Safe Reinforcement Learning with Learned Non-Markovian Safety Constraints
Siow Meng Low, Akshat Kumar
TL;DR
This paper tackles safe reinforcement learning under non-Markovian safety constraints when explicit safety costs are unknown. It introduces a trajectory-based safety model trained on labeled data to capture history-dependent safety and integrates it into an RL-as-inference framework, resulting in the SafeSAC-H algorithm that uses a history-conditioned policy and dual optimization with a dynamically adapted Lagrange multiplier. By recasting the problem with a probabilistic graphical model and variational inference, the authors derive a practical, off-policy method that jointly optimizes reward and safety through two critics and a safety term, with an automated mechanism to enforce constraint satisfaction. Empirical results across MuJoCo, Bullet Safety Gym, and RDDL Gym demonstrate that SafeSAC-H achieves high returns while meeting sophisticated non-Markovian safety constraints, outperforming unconstrained baselines and ablations that remove history or dynamic lambda adaptation.
Abstract
In safe Reinforcement Learning (RL), safety cost is typically defined as a function dependent on the immediate state and actions.

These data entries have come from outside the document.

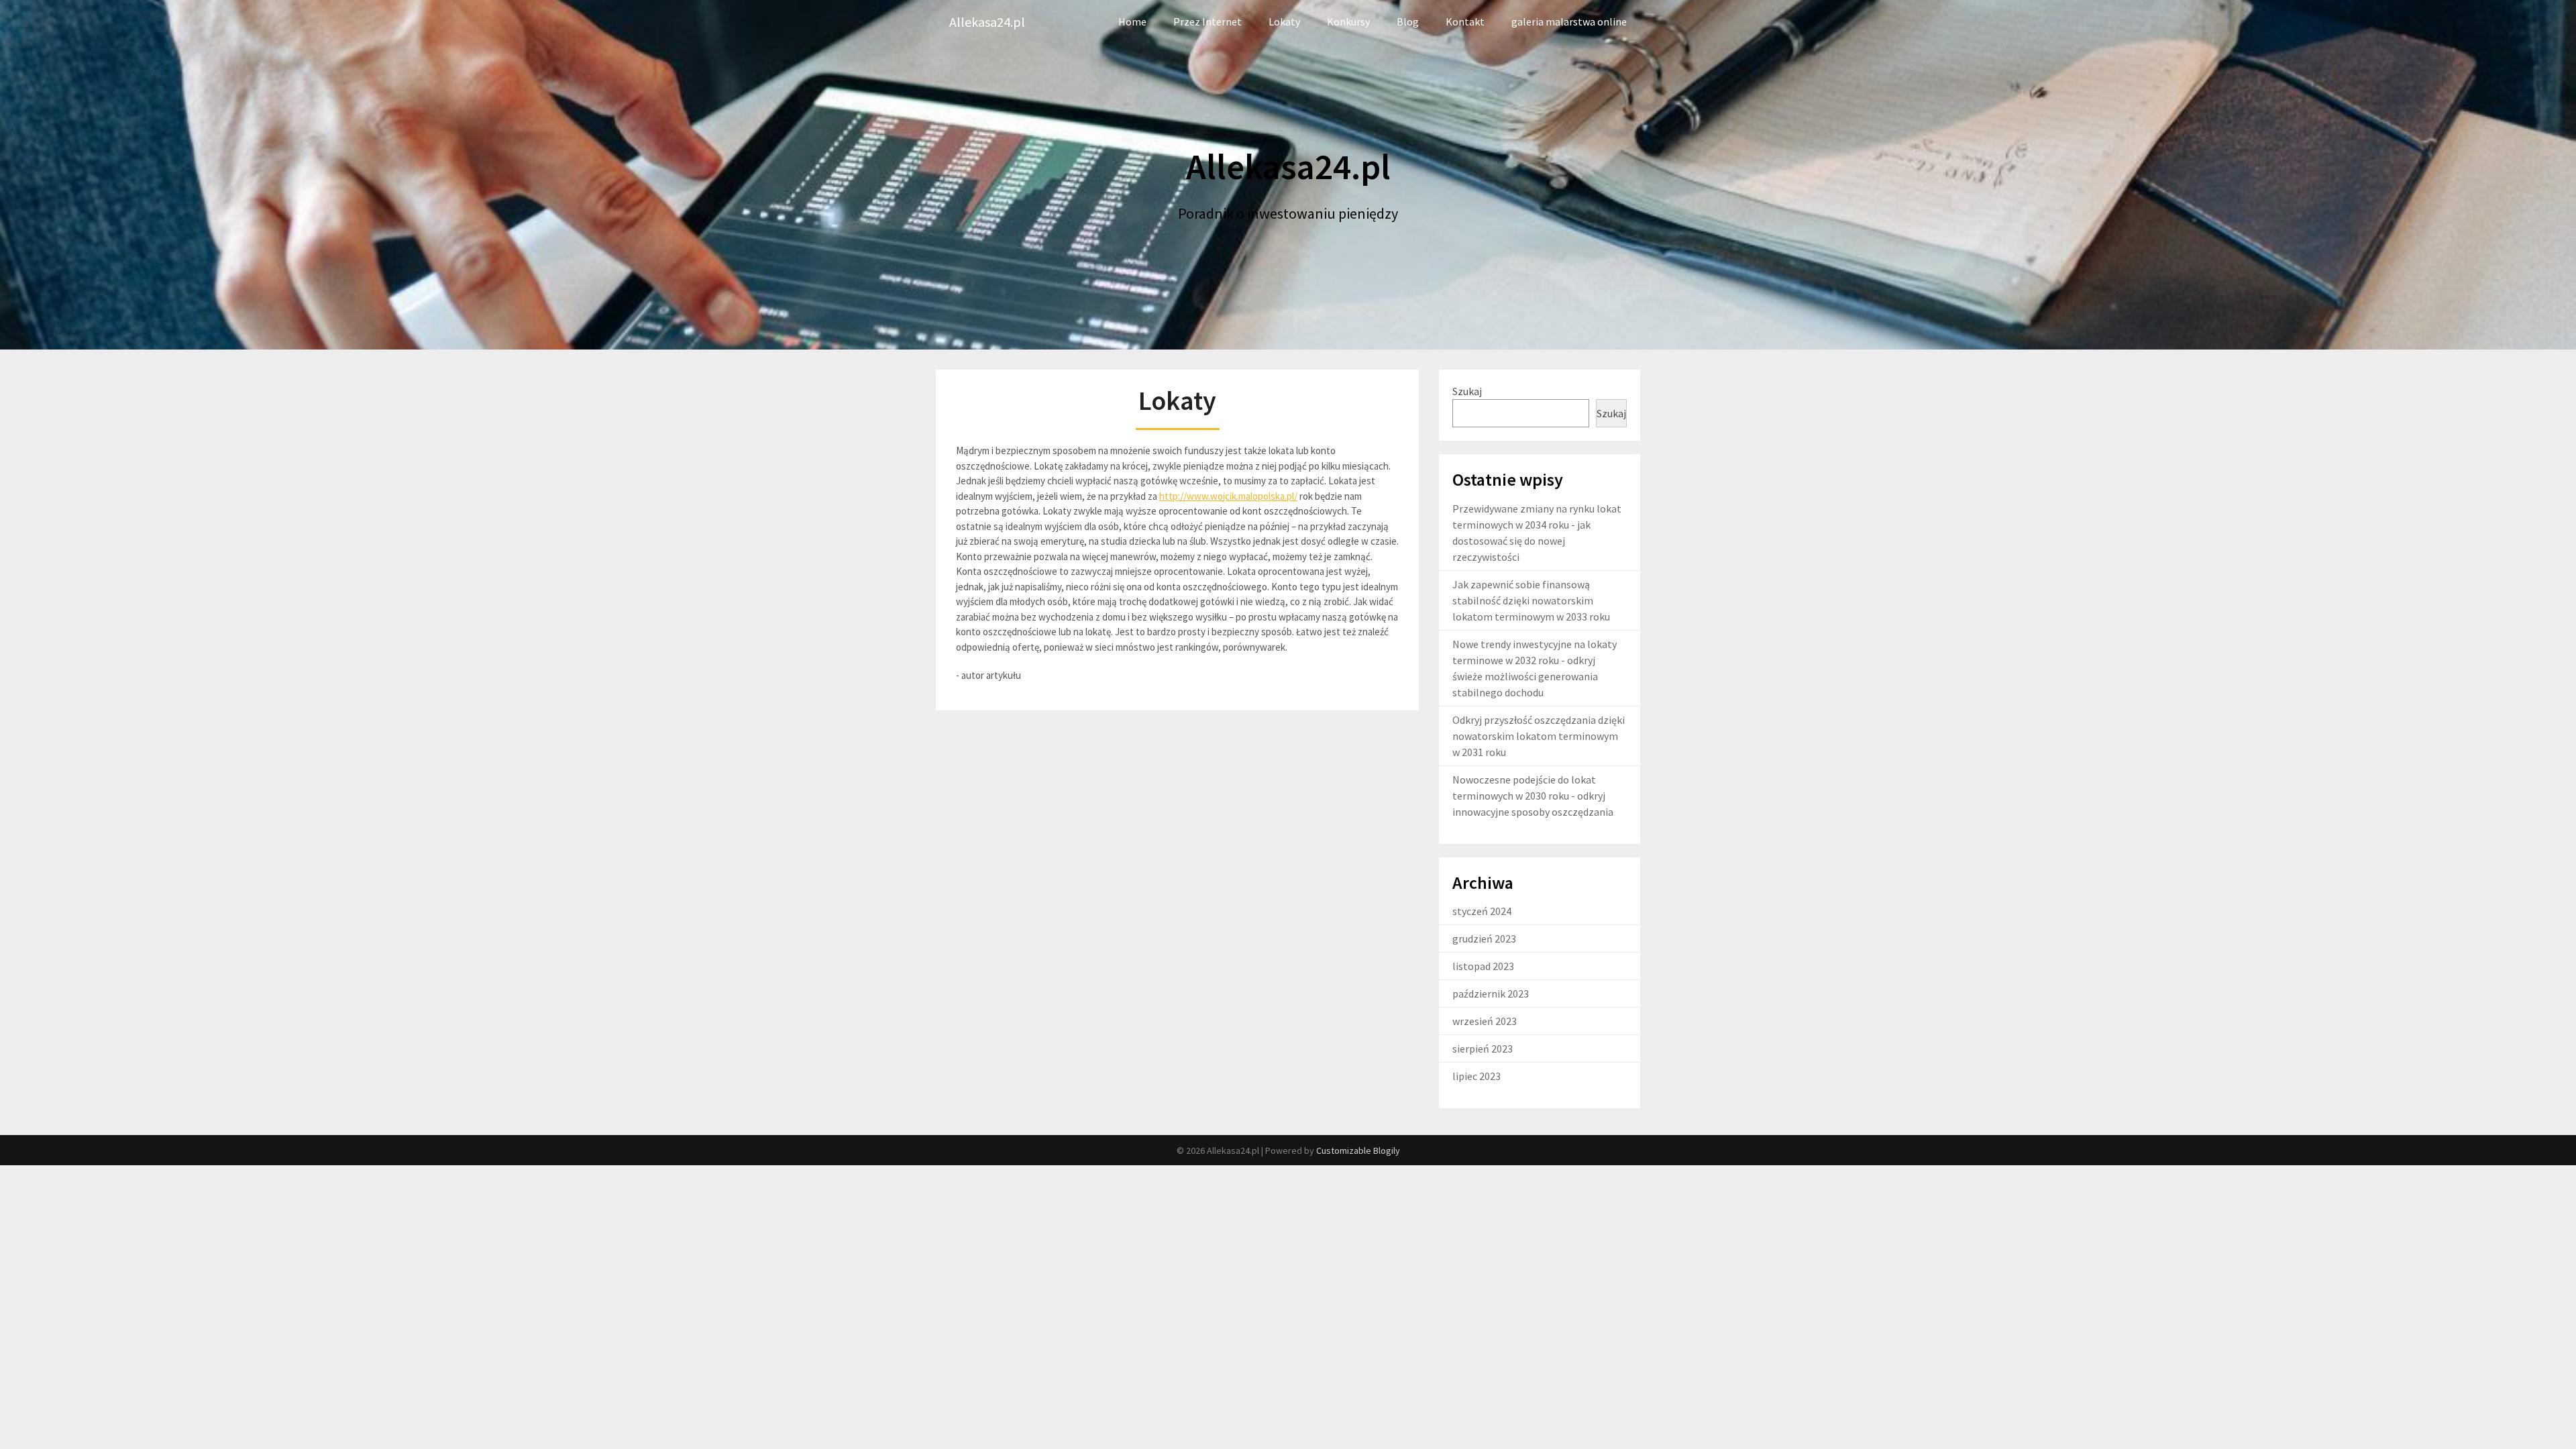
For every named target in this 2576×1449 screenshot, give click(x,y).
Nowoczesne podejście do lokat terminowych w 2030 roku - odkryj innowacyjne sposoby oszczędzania (1532, 795)
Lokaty (1284, 21)
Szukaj (1467, 391)
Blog (1408, 21)
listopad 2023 (1483, 966)
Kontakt (1465, 21)
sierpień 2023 (1482, 1048)
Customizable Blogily (1358, 1150)
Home (1132, 21)
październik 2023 (1490, 993)
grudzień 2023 (1484, 938)
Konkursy (1348, 21)
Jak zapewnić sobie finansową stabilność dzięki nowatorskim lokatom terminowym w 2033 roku (1531, 600)
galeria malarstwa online (1569, 21)
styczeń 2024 (1481, 911)
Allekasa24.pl (987, 21)
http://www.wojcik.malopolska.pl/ (1228, 496)
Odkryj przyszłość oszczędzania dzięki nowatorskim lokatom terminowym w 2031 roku (1538, 736)
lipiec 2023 (1476, 1076)
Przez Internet (1207, 21)
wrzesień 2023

In practice, safety constraints can often be non-Markovian due to the insufficient fidelity of state representation, and safety cost may not be known. We therefore address a general setting where safety labels (e.g., safe or unsafe) are associated with state-action trajectories. Our key contributions are: first, we design a safety model that specifically performs credit assignment to assess contributions of partial state-action trajectories on safety. This safety model is trained using a labeled safety dataset. Second, using RL-as-inference strategy we derive an effective algorithm for optimizing a safe policy using the learned safety model. Finally, we devise a method to dynamically adapt the tradeoff coefficient between reward maximization and safety compliance. We rewrite the constrained optimization problem into its dual problem and derive a gradient-based method to dynamically adjust the tradeoff coefficient during training. Our empirical results demonstrate that this approach is highly scalable and able to satisfy sophisticated non-Markovian safety constraints.